- Genre: Mystery
- Starring: Anna May Wong
- Country of origin: United States
- No. of seasons: 1
- No. of episodes: 10

Production
- Running time: 30 minutes

Original release
- Network: DuMont
- Release: August 27 – November 21, 1951

= The Gallery of Madame Liu-Tsong =

American TV adventure series (1951)

The Gallery of Madame Liu-Tsong is an American television adventure series that aired on the DuMont Television Network from August 27, 1951, to November 21, 1951. The title was changed to Mme. Lui-Song beginning October 10, 1951.

== Overview ==
The program starred Chinese American silent film and talkie star Anna May Wong (birth name Wong Liu-tsong) who played a detective in a role written specifically for her. The Gallery of Madame Liu-Tsong was the first U.S. television series starring an Asian-American series lead.

Lui-Song was a dealer in Chinese art whose career involved her in detective work and international intrigue. Her ownership of a chain of art galleries enabled her to investigate matters such as questionable dealers and stolen goods.

Jerry Layton was the producer.

== TO-DO LIST ==
A) According to the page on The Gallery of Madame Liu-Tsong, what let the character Lui-Song look into questionable dealers and stolen goods?
B) Do these statements agree with the page on The Gallery of Madame Liu-Tsong? (i) The series aired on NBC. (ii) The title changed starting October 10, 1951. (iii) Each episode ran 60 minutes.
C) Continue the page on The Gallery of Madame Liu-Tsong from its final sentence.

== GIVEN MATERIAL ==

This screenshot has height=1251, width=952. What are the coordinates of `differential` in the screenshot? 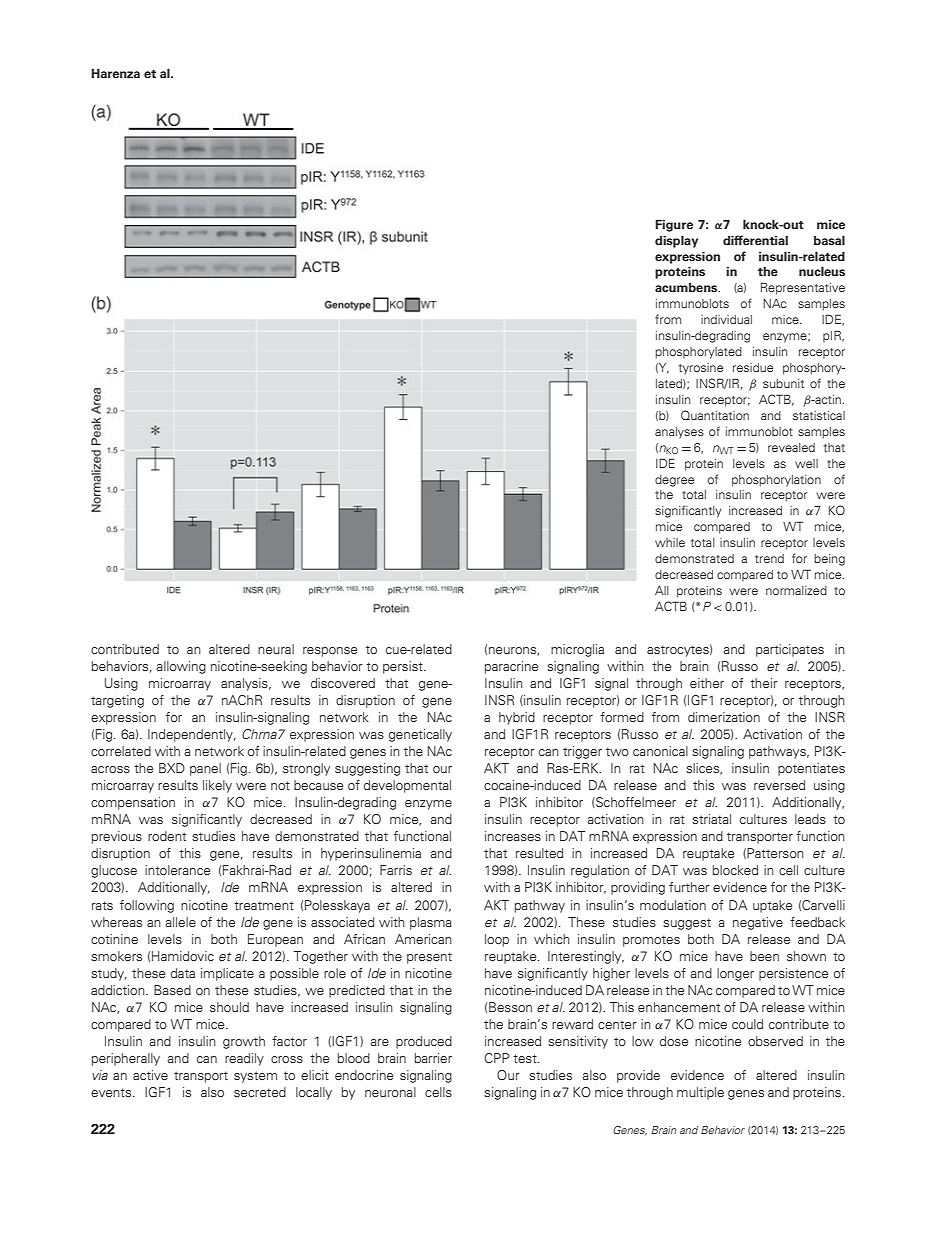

== ANSWERS FOR THE EXERCISE ==
A) She owned a chain of art galleries, and this ownership enabled her to investigate matters such as questionable dealers and stolen goods.

B)
(i) No: "aired on the DuMont Television Network"
(ii) Yes: "The title was changed to Mme. Lui-Song beginning October 10, 1951."
(iii) No: "Running time: 30 minutes"

C)
==Broadcast history==
The 10 half-hour episodes aired during prime time, initially on Mondays from 8:30 to 9 p.m. Eastern Time and (beginning in October 1951) on Wednesdays at 9:00 p.m. ET. Though there were plans for a second season, DuMont canceled the show in 1952. No copies of the show or its scripts are known to exist.

==Preservation status==
Like most DuMont programs, no known episodes of The Gallery of Madame Liu-Tsong exist today, the majority of the network's footage having been dumped into the Hudson River upon closure. Although a few kinescope episodes of various DuMont series survive at Chicago's Museum of Broadcast Communications, New York's Paley Center for Media, and the UCLA Film and Television Archive, there are no copies of Madame Liu-Tsong in these archives.

In 1996, early television actress Edie Adams testified at a hearing in front of a panel of the Library of Congress on the preservation of American television and video. Adams stated that, by the 1970s, little value was given to the DuMont film archive, and that all the remaining kinescopes of DuMont series were loaded into three trucks and dumped into Upper New York Bay.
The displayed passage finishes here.